My initial concern was you burning up the motor, but I'd say fixing it is your best bet.

~tom ...it's better to remain silent and be thought a fool than to open one's mouth and remove all doubt...


----------



## bzguy (Jul 11, 2011)

Hi,
Shut it down right away, but still sounds like it's damaged. The guy I bought it from handed me 2 used brushes to go with it, tried them, still terrible noise, affects torque too, no power? The fact that he had the brushes should have told me something right then?
The only parts source I found so far will send brushes or entire motor, no separate armature, motor costs more than I payed for planer used?
The issue I have is it seems to happen to others a lot, if it's going to be a recurring problem, I don't need it on a 3rd world island.
Thanks! Glad you had good luck with yours!


----------



## ACP (Jan 24, 2009)

The guy handed you extra brushes. I had an old Ridgid TP1300 that a guy had for many years before I acquired it. I checked the brushes (original) when I got it and they only showed a little wear. Sounds to me like something more. Brushes are cheap though, so maybe try once more and if it doesn't work...


----------



## cabinetman (Jul 5, 2007)

Angled brush wear...not a good thing. Could be indicative of a poor housing casting, not aligning the brushes properly. Or maybe the springs are not aligned straight. Could be the armature alignment. Problems may exist with a certain manufacturing run. Ridgid may know about the problem but has not initiated a recall or a fix.

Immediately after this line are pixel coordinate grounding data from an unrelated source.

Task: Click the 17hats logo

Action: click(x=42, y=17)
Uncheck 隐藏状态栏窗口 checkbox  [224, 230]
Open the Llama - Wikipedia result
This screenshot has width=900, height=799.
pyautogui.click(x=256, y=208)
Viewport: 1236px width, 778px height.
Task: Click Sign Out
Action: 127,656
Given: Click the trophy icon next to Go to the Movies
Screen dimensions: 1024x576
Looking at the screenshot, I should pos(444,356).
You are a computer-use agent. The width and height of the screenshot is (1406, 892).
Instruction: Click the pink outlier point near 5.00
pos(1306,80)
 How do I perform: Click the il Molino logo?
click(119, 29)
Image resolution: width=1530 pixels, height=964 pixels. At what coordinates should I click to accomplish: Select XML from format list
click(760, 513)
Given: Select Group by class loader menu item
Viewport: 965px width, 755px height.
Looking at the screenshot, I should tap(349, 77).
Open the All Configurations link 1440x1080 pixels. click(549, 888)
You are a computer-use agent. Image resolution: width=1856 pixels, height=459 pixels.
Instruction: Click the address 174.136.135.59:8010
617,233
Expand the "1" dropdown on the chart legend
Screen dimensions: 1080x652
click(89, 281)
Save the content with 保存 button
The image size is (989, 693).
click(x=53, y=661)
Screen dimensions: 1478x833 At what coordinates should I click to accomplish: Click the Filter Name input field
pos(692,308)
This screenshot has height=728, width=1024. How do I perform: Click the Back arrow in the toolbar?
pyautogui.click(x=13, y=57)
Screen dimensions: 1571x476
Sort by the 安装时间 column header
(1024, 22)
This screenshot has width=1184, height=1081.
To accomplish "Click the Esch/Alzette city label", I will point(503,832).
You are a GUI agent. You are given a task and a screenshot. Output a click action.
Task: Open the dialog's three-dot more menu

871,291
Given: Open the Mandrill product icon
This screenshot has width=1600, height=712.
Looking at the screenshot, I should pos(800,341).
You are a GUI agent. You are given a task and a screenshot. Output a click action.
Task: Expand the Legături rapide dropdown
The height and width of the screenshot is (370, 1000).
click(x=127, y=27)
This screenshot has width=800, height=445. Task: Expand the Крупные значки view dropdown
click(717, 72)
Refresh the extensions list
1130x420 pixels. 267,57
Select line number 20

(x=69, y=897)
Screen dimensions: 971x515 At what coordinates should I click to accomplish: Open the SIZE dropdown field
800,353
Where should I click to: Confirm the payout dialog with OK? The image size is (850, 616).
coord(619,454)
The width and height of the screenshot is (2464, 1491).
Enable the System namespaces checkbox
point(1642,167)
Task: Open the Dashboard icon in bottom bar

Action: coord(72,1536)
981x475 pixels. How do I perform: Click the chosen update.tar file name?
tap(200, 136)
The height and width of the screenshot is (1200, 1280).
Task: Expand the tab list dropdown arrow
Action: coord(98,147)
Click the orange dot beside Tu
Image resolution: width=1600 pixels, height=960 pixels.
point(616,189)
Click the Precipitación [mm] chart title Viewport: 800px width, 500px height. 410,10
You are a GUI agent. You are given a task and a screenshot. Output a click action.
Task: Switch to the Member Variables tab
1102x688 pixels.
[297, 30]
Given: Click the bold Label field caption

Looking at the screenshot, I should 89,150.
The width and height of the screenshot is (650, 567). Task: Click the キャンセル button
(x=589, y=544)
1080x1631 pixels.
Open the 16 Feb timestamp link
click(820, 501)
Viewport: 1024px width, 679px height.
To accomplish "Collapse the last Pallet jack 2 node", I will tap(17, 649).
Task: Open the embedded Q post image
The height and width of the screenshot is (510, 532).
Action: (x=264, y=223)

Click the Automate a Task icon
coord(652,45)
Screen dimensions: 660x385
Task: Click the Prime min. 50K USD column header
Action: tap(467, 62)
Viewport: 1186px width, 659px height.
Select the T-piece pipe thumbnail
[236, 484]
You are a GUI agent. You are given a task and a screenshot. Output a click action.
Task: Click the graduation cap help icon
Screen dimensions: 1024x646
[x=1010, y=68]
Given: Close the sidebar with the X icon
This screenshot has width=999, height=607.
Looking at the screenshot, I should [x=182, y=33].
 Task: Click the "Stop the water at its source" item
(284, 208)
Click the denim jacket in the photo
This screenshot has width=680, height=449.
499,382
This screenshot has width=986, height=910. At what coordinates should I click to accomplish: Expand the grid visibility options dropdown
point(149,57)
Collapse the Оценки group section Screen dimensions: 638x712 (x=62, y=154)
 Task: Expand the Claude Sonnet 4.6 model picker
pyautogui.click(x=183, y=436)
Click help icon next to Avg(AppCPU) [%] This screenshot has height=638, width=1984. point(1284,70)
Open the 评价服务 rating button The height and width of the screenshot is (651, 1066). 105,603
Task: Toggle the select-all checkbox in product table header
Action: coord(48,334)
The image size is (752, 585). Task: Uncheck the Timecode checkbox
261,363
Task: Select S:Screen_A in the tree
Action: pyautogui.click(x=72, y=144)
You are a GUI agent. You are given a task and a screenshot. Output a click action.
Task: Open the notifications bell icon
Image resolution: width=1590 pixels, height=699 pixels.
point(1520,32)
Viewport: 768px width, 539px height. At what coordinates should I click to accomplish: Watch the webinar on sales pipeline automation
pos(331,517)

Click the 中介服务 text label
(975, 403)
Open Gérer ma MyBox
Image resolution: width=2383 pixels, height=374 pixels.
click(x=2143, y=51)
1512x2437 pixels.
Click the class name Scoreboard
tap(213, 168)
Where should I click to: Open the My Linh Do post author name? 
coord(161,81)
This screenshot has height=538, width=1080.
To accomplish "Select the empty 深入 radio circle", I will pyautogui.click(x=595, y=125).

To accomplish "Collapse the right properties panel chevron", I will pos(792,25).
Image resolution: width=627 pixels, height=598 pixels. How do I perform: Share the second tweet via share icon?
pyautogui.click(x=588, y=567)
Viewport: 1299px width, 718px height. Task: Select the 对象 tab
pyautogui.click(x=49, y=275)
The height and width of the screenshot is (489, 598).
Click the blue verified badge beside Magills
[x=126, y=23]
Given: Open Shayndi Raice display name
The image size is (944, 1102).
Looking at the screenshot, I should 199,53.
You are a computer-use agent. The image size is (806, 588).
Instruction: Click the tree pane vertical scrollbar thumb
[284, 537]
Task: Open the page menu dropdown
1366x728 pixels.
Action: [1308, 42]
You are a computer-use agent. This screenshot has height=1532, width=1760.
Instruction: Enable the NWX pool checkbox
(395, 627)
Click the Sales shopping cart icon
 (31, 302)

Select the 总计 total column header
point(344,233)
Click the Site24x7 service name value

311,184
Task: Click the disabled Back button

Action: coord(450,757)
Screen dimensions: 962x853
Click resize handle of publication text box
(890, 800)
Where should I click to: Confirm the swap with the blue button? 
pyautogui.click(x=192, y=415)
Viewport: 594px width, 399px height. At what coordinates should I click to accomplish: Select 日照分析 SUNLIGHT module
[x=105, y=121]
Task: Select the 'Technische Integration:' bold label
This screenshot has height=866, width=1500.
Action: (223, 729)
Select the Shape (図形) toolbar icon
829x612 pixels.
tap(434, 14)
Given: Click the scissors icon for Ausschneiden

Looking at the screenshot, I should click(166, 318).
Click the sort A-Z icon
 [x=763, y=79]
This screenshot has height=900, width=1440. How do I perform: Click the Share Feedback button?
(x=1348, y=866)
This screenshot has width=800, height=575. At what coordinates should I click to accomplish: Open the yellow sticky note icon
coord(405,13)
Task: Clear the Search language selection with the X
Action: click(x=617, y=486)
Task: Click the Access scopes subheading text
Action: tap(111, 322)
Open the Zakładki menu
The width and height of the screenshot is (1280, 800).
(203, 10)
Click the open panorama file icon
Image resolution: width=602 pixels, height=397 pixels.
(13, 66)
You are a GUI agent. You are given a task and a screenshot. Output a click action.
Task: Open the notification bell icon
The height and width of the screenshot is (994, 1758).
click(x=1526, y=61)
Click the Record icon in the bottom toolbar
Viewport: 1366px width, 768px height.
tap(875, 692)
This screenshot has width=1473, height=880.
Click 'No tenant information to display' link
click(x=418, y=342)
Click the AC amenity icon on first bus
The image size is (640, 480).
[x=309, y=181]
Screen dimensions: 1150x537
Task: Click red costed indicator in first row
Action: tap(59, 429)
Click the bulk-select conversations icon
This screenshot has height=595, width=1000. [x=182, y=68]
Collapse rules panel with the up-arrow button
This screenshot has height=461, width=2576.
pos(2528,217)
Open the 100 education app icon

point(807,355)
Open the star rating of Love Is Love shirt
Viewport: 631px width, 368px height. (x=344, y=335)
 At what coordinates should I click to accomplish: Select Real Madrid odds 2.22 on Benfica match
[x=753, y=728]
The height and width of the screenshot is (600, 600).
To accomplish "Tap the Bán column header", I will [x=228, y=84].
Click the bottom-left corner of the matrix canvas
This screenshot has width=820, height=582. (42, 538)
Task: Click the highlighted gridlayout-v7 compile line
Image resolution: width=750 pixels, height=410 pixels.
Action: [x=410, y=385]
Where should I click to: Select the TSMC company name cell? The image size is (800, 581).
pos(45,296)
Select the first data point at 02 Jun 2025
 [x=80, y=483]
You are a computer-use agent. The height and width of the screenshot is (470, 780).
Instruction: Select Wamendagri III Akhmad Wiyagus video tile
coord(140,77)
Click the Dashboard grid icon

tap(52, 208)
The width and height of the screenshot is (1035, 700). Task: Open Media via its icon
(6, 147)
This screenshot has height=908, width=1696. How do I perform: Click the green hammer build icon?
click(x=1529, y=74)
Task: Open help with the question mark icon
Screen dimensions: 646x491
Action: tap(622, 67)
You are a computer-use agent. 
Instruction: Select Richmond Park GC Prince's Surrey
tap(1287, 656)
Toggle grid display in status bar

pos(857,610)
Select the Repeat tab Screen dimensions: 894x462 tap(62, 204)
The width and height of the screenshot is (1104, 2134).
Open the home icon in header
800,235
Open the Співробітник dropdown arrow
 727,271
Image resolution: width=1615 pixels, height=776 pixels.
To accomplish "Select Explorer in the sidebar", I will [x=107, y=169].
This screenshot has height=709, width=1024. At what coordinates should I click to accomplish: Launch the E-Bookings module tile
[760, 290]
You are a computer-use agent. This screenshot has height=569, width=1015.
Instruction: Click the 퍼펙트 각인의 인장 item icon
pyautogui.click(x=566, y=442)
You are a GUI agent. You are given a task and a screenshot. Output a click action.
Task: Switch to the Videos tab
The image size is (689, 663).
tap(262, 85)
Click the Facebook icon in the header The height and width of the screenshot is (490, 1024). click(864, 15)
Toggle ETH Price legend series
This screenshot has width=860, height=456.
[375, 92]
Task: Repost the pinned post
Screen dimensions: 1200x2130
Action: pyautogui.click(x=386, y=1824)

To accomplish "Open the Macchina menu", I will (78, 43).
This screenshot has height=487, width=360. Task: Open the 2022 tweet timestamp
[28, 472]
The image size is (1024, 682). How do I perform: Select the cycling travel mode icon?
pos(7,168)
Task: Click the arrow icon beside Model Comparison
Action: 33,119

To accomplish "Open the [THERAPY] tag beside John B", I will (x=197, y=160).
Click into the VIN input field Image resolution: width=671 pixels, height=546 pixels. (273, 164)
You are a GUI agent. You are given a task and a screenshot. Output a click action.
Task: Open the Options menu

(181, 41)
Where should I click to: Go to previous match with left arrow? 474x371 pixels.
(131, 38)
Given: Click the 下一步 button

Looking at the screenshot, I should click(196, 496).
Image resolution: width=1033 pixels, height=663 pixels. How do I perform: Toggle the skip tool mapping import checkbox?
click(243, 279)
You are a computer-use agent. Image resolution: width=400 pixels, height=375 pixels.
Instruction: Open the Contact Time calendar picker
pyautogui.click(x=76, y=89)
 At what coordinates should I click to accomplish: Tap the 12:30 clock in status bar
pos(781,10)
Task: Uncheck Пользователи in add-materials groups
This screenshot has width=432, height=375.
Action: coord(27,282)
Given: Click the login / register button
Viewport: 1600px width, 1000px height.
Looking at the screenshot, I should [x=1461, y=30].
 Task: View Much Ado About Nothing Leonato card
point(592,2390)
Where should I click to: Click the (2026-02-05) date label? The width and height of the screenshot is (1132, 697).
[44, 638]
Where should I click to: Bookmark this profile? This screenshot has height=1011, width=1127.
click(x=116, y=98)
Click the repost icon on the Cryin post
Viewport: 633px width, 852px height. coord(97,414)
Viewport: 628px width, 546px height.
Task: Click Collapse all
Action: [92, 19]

It may be a simple fix, or require another motor. If there are series numbers try to get one from a different series. I'm just guessing.












 







.


----------



## bzguy (Jul 11, 2011)

Thanks again,
Not sure what to do, headache importing anything. Anyone have a used planer, US made?


----------



## bzguy (Jul 11, 2011)

Thanks again,
Not sure what to do, headache importing anything. Ned to go back to states again I guess?


----------